[Start of Attachment]
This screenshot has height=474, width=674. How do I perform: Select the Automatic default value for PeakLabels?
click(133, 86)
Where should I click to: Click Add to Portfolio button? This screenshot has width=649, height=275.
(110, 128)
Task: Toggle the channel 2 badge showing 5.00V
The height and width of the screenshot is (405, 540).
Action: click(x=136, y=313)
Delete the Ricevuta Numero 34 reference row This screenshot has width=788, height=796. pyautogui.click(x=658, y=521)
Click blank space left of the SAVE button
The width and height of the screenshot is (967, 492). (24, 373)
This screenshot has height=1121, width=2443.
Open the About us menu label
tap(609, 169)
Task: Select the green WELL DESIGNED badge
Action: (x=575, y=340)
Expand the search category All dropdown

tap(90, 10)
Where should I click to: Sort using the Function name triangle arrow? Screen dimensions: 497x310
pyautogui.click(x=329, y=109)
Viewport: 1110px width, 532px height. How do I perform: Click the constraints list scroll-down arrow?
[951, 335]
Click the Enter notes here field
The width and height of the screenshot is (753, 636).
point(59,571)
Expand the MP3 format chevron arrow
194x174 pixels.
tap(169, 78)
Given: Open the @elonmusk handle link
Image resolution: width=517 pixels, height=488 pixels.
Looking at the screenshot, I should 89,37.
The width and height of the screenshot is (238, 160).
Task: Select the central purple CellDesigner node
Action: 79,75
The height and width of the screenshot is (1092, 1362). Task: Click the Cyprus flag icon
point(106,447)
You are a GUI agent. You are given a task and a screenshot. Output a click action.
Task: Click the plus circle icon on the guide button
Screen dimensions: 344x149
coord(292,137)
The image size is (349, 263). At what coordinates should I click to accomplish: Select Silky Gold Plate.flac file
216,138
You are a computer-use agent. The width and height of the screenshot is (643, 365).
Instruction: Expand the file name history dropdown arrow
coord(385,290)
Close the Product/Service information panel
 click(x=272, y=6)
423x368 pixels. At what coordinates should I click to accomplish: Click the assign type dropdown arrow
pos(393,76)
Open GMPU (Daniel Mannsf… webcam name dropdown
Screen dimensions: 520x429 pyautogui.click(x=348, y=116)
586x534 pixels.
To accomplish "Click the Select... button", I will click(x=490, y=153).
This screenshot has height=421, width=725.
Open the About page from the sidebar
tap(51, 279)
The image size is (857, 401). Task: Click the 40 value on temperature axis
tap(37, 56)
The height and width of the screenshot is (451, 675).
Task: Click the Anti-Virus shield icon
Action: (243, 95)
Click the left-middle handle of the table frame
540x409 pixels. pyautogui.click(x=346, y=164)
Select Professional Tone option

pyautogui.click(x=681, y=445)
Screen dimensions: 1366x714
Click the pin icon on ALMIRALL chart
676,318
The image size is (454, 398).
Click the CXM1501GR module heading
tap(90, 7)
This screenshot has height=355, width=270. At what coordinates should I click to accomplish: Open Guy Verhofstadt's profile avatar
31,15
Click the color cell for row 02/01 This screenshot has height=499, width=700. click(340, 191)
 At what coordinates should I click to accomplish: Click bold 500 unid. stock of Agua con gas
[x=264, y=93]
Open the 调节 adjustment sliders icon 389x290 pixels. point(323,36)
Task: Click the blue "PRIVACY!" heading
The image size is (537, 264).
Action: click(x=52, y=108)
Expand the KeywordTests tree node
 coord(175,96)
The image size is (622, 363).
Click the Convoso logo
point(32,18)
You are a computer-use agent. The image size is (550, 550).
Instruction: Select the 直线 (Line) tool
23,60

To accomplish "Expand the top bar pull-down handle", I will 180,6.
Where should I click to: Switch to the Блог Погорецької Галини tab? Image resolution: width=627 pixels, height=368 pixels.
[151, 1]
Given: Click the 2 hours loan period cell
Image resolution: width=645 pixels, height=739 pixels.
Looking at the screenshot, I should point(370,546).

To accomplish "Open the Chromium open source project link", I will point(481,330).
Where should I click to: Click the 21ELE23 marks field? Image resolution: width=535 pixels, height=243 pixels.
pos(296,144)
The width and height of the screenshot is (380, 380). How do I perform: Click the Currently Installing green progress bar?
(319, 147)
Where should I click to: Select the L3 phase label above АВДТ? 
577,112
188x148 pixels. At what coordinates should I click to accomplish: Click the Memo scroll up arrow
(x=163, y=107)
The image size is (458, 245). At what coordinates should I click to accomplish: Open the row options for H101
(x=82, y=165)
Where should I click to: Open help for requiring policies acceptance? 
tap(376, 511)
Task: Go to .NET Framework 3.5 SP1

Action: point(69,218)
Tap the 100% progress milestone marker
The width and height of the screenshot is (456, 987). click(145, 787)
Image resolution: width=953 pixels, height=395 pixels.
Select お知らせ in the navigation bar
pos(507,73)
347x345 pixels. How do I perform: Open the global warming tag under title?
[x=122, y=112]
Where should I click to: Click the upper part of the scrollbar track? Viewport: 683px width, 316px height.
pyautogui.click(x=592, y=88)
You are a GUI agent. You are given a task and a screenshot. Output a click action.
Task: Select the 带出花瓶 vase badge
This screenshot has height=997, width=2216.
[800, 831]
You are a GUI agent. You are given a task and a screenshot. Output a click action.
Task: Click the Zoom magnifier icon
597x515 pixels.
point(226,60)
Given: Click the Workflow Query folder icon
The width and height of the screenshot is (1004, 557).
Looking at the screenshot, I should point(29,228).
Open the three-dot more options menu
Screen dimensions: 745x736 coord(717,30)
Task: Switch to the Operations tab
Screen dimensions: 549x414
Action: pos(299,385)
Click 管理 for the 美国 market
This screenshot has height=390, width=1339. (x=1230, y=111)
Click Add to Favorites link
[End of Attachment]
TASK OBJECTIVE – In the listing, find all lines with the string "will" and copy them.

EXERCISE SOLUTION –
To accomplish "Click the Select... button", I will click(x=490, y=153).
To accomplish "Expand the top bar pull-down handle", I will 180,6.
To accomplish "Open the Chromium open source project link", I will point(481,330).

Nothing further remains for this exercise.